In addition to other D projects, there’s a repository set up specifically to discuss the dlang-community organization via GitHub issues, and repositories that contain artwork. If you decide to use any of these projects, the discussion repository is the place to ask for help when you need it.

Other projects may be added in the future. According to Sebastian, there are a few questions that form a set of loose criteria for inclusion under the dlang-community umbrella.

  • Is there enough interest from the general public so that it is “worth maintaining”?
  • Is there a similar library with active development out there?
  • Is at least one DLang community member competent for the domain covered by the project? If no, is there anyone who’s willing to fill the role?

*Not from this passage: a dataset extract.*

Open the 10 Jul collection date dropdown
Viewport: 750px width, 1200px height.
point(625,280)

Sebastian and the others are looking to add a few features over time. These include:

  • More automatic documentation builds
  • Automatic build of binaries on new tags (especially for Windows)
  • d-apt: Sociomantic is working on moving d-apt to GitHub and enabling full automatic CI builds for it.
  • dfmt: Leandro Lucarella / Sociomantic is introducing neptune and a proper release process

For anyone interested in joining the dlang-community organization, there are two options. If you are already a well-known participant in the D community, simply ping one of the existing members for merge rights. For anyone else, the best approach is to start contributing to one or more of the dlang-community projects to build up trust. At some point, frequent trustworthy contributors will be welcomed into the fold.

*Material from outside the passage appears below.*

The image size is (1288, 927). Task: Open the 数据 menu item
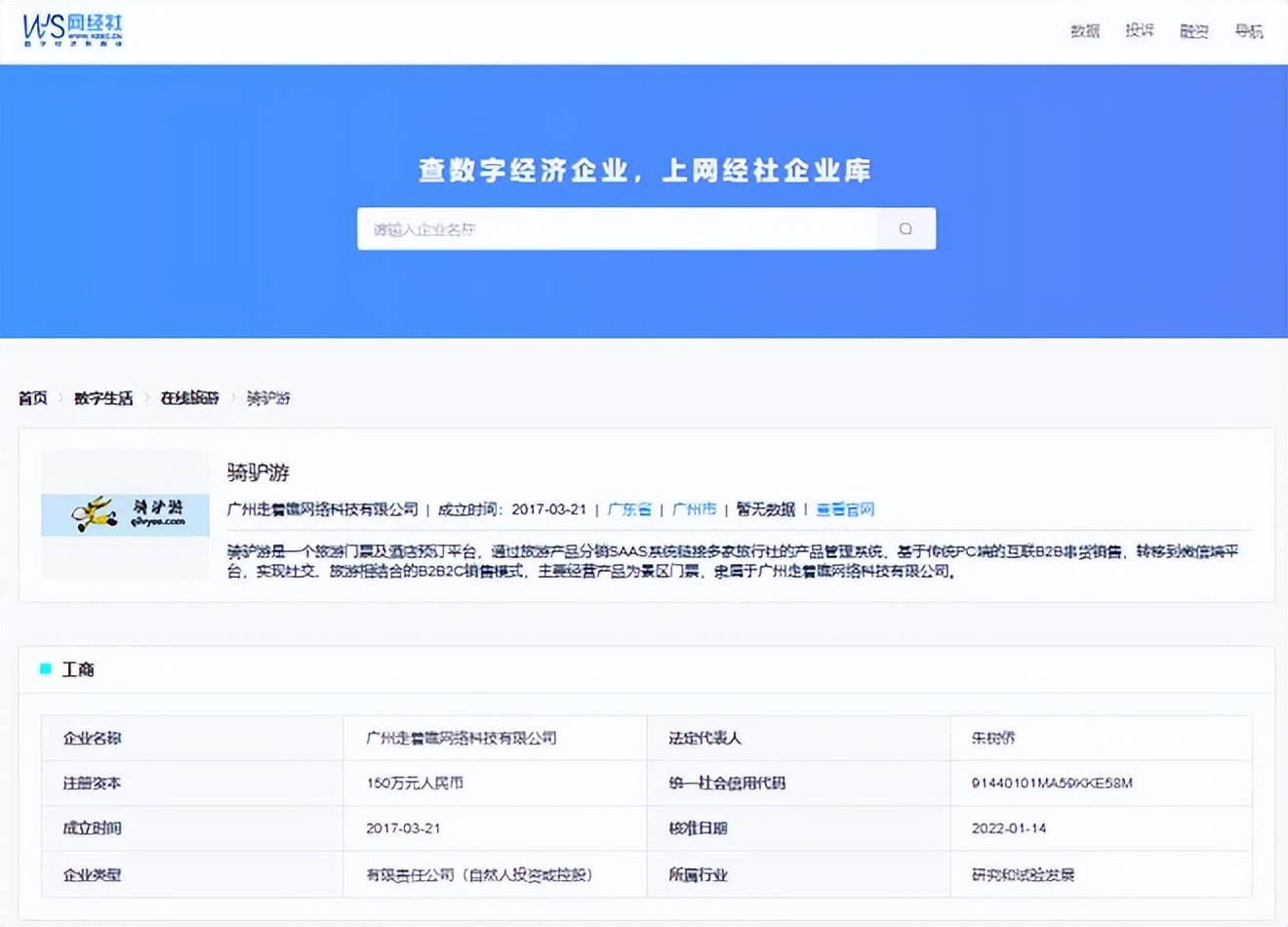pos(1084,31)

As for the current contributors, Sebasitian says:

There are many people working behind the scenes on the dlang-community libraries. A special thanks goes to the active reviewers who make it possible that your potential PR gets merged in a timely manner.

  • Basile Burg
  • Brian Schott
  • Jan Jurzitza
  • Leandro Lucarella
  • Martin Nowak
  • Petar Kirov
  • Richard Andrew Cattermole
  • skl131313
  • Stefan Koch

If you have or know of a D project that is suffering from a lack of attention, bringing it to the dlang-community might be the way to breathe new life into it. Don’t be shy in asking for help.

Project Highlight: BSDScheme

Last year, Phil Eaton started working on BSDScheme, a Scheme interpreter that he ultimately intends to support Scheme R7RS. In college, he had completed two compiler projects in C++ for two different courses. One was a Scheme to Forth compiler, the other an implementation of the Tiger language from Andrew Appel’s ‘Modern Compiler Implementation’ books.

I hadn’t really written a complete interpreter or compiler since then, but I’d been trying to get back into language implementation. I planned to write a Scheme interpreter that was at least bootstrapped from a compiled language so I could go through the traditional steps of lexing, parsing, optimizing, compiling, etc., and not just build a language of the meta-circular interpreter variety. I was spurred to action when my co-worker at Linode, Brian Steffens, wrote bshift, a compiler for a C-like language.

For his new project, he wanted to use something other than C++. Though he knows the language and likes some of the features, he overall finds it a “complicated mess”. So he started on BSDScheme using C, building generic ADTs via macros.

As he worked on the project, he referred to Brian’s bshift for inspiration. As it happens, bshift is implemented in D. Over time, he discovered that he “really liked the power and simplicity of D”. That eventually led him to drop C for D.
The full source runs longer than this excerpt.